◆ Problem requirements ◆
Repeat every one of the items below word for word, without changing anything.

(Text and element pointing items)

▼▼▼

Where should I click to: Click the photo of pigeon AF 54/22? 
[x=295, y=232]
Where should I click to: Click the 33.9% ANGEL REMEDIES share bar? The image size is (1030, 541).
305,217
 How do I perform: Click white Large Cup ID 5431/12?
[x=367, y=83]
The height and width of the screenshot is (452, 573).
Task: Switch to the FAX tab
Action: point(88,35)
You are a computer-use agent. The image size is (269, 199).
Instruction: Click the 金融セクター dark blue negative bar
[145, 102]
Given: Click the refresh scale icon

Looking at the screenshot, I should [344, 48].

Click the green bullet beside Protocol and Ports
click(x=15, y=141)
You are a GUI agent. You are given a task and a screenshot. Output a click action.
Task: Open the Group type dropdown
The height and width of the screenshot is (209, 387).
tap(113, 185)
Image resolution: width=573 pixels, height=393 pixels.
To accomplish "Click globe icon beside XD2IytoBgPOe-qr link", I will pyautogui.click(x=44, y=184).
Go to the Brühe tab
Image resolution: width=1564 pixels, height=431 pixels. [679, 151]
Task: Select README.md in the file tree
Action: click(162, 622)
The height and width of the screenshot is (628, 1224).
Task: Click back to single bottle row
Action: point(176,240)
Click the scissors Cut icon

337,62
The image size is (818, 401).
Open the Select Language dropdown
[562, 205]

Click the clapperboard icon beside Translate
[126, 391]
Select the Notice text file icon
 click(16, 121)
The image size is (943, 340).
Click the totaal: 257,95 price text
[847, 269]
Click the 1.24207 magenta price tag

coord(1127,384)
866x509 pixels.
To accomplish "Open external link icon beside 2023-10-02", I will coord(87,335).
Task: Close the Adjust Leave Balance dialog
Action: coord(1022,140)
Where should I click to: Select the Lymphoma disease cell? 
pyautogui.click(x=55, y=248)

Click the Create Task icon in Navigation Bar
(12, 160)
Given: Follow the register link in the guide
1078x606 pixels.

▲▲▲

◆ Solution ◆
Where should I click to: Click the photo of pigeon AF 54/22? 
[x=295, y=232]
Where should I click to: Click the 33.9% ANGEL REMEDIES share bar? The image size is (1030, 541).
305,217
 How do I perform: Click white Large Cup ID 5431/12?
[x=367, y=83]
The height and width of the screenshot is (452, 573).
Task: Switch to the FAX tab
Action: point(88,35)
You are a computer-use agent. The image size is (269, 199).
Instruction: Click the 金融セクター dark blue negative bar
[145, 102]
Given: Click the refresh scale icon

Looking at the screenshot, I should [344, 48].

Click the green bullet beside Protocol and Ports
click(x=15, y=141)
You are a GUI agent. You are given a task and a screenshot. Output a click action.
Task: Open the Group type dropdown
The height and width of the screenshot is (209, 387).
tap(113, 185)
Image resolution: width=573 pixels, height=393 pixels.
To accomplish "Click globe icon beside XD2IytoBgPOe-qr link", I will pyautogui.click(x=44, y=184).
Go to the Brühe tab
Image resolution: width=1564 pixels, height=431 pixels. [679, 151]
Task: Select README.md in the file tree
Action: click(162, 622)
The height and width of the screenshot is (628, 1224).
Task: Click back to single bottle row
Action: point(176,240)
Click the scissors Cut icon

337,62
The image size is (818, 401).
Open the Select Language dropdown
[562, 205]

Click the clapperboard icon beside Translate
[126, 391]
Select the Notice text file icon
 click(16, 121)
The image size is (943, 340).
Click the totaal: 257,95 price text
[847, 269]
Click the 1.24207 magenta price tag

coord(1127,384)
866x509 pixels.
To accomplish "Open external link icon beside 2023-10-02", I will coord(87,335).
Task: Close the Adjust Leave Balance dialog
Action: coord(1022,140)
Where should I click to: Select the Lymphoma disease cell? 
pyautogui.click(x=55, y=248)

Click the Create Task icon in Navigation Bar
(12, 160)
Given: Follow the register link in the guide
1078x606 pixels.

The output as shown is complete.